KASM | Scoop
As New Zealand’s first application to mine ironsands from the seabed was lodged at the EPA this week, Kiwis Against Seabed Mining (KASM) leads a call for a moratorium on the untested practice.
On Monday, Trans Tasman Resources (TTR) lodged their application to mine the seabed off South Taranaki with the EPA. The EPA has yet to approve it and could send TTR back to do more homework before it opens the application up for public submissions.
“This is an entirely untested and experimental practice that we in New Zealand should take our time in considering,” said Phil McCabe, Chairperson of KASM.
“There are vast knowledge gaps in our baseline understanding of the marine environment, let alone what the effects would be from this activity. The regulatory framework is inadequate and imbalanced, and the proposed economic model is far from best case,” he said.
The call for the moratorium is, so far, supported by a number of different groups: Forest & Bird, Greenpeace, ECO, Sea Shepherd, Surfing Taranaki and Surfbreak Protection Society.
KASM believes, if implemented, the moratorium would give New Zealanders time to better understand the broader implications of such an industry operating at scale in our coastal waters in terms of recreation, environmental effects and the economic trade-offs that would ensue.
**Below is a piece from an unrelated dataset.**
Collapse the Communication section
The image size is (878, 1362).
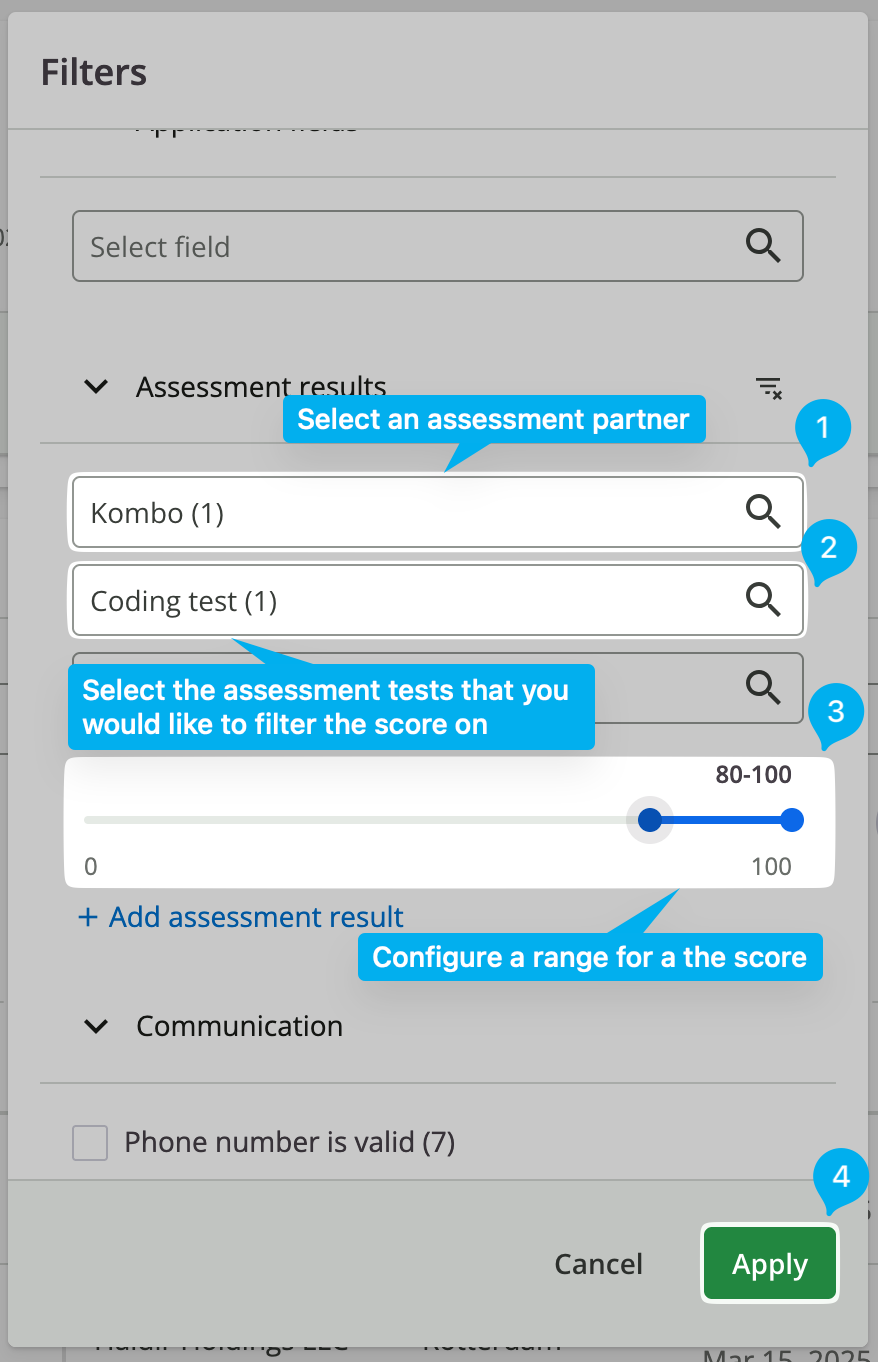tap(96, 1027)
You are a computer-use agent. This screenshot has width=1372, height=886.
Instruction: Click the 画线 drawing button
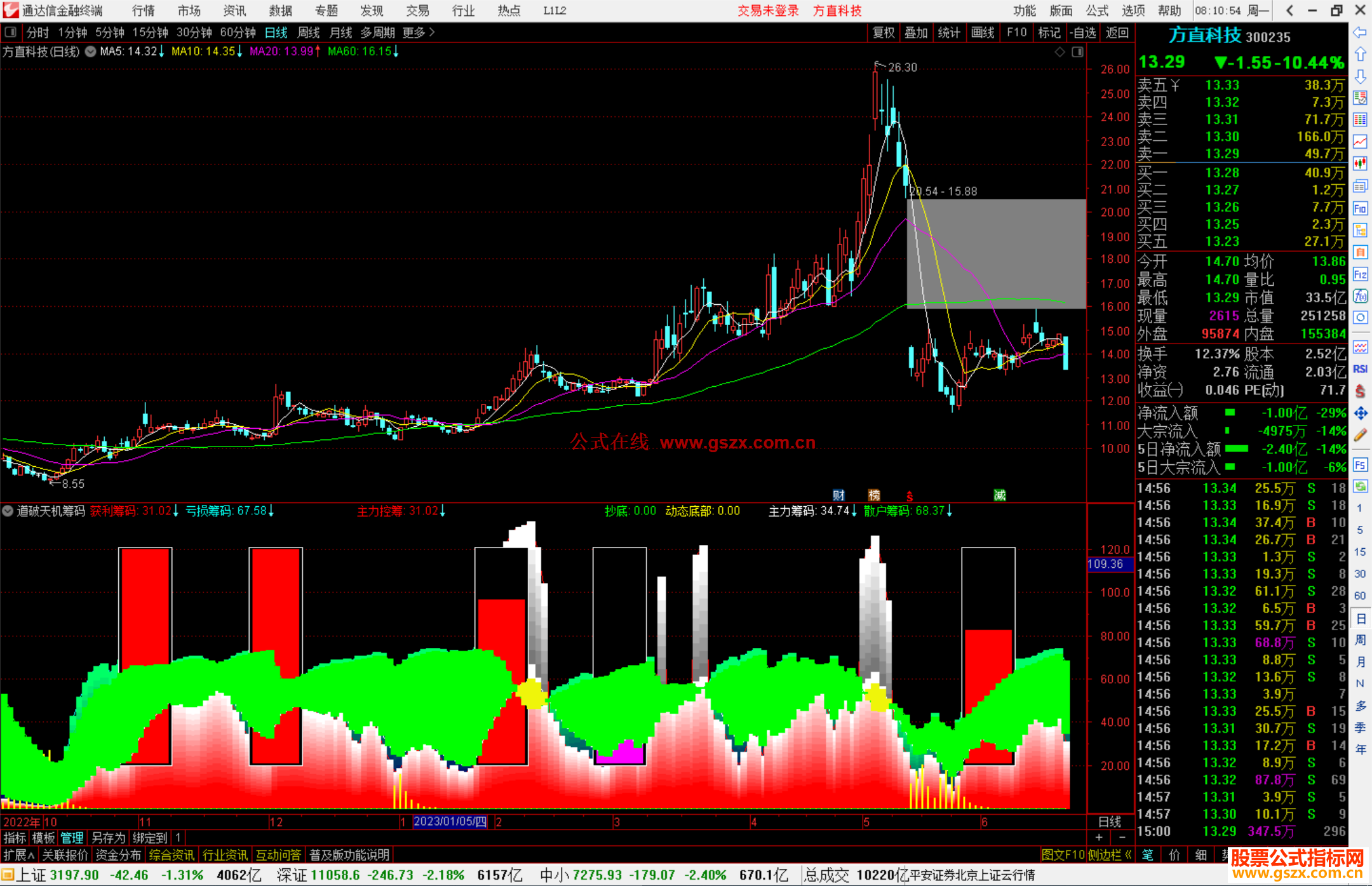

Already, the Governments of Australia’s Northern Territory and Namibia have established moratoria on seabed mining off their coastlines, arguing that there simply isn’t enough information to let it go ahead.
KASM is gearing up for the first hearing by the EPA under the new EEZ legislation.
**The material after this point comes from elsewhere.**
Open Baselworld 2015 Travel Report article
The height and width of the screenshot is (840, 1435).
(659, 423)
“New Zealand is an island nation and we love our marine environment, and we love our black sands – the people of the North Island’s west coast even more so than most. TTR sure are going to have a fight on their hands,” says McCabe.
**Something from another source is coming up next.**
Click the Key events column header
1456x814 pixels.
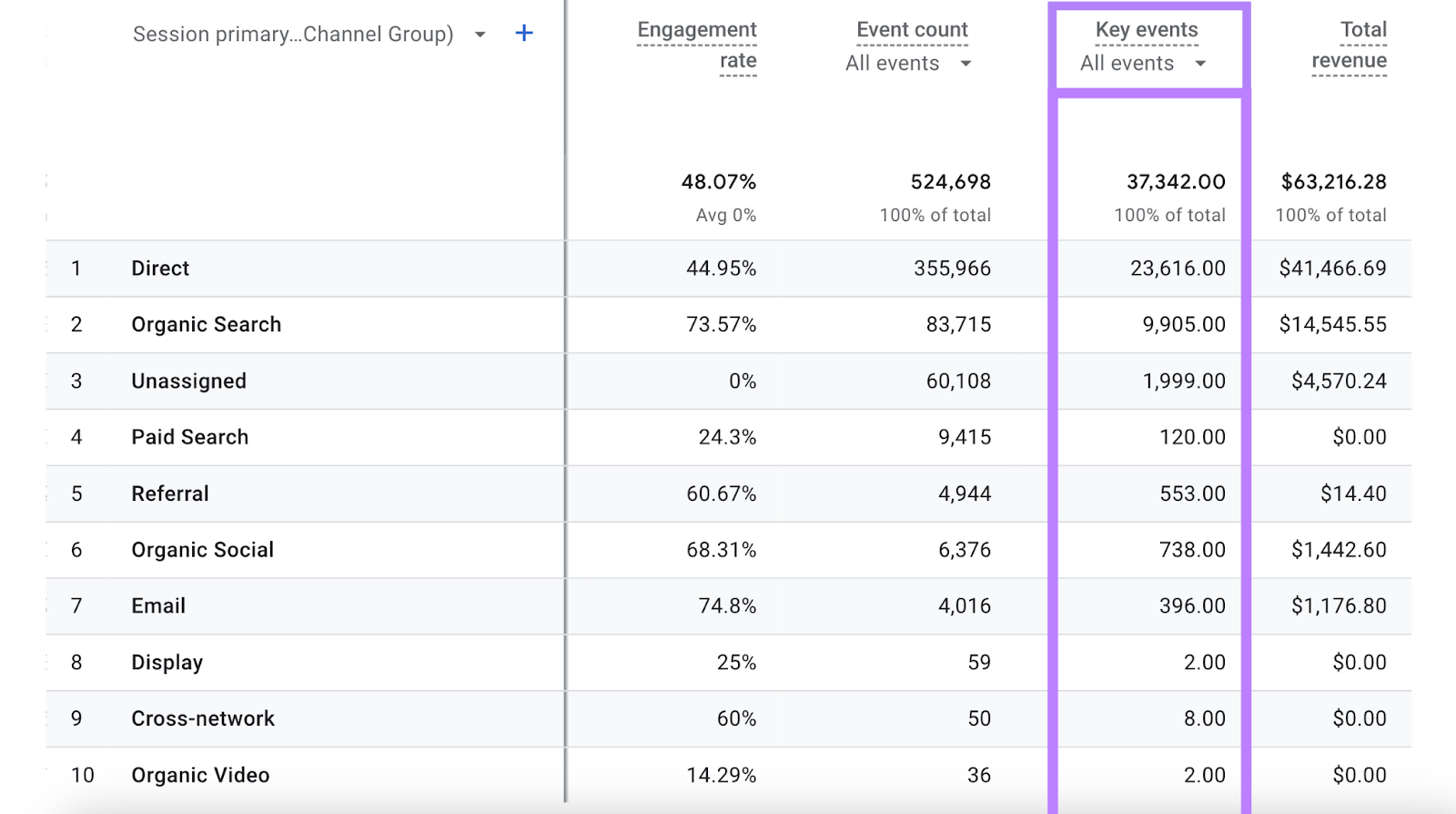click(x=1147, y=30)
The KASM Moratorium call sets out six reasons why seabed mining should not go ahead in New Zealand:
Insufficient knowledge: Our baseline understanding is incomplete, therefore it is not currently possible to adequately predict the environmental affects of seabed mining.
Cumulative effects unknown: The marine environment is already under stress from industry, fishing and agriculture. How would the addition of this activity compound these effects?
Inadequate regulatory process: The new EEZ legislation falls far short of the state of the art, participatory process that is needed to protect and maintain the integrity of our marine environment.
New Zealanders need both time and information: We need full and free access to information and ample time to consider the long-term implications of this activity. We need to know what stands to be lost before it is put at risk.
Questionable economic and social impacts: In the case of ironsands, mining proposals feature predominant foreign ownership and no added value to raw resources onshore. Further, no consideration has been given to potential collateral damage to ‘New Zealand Inc’ caused by the establishment of this environmentally destructive industry.
Highly experimental and untested: the technology, and the impact of the world’s largest seabed mining operation threatens not only our marine environment, but also New Zealand’s international image and trade advantage.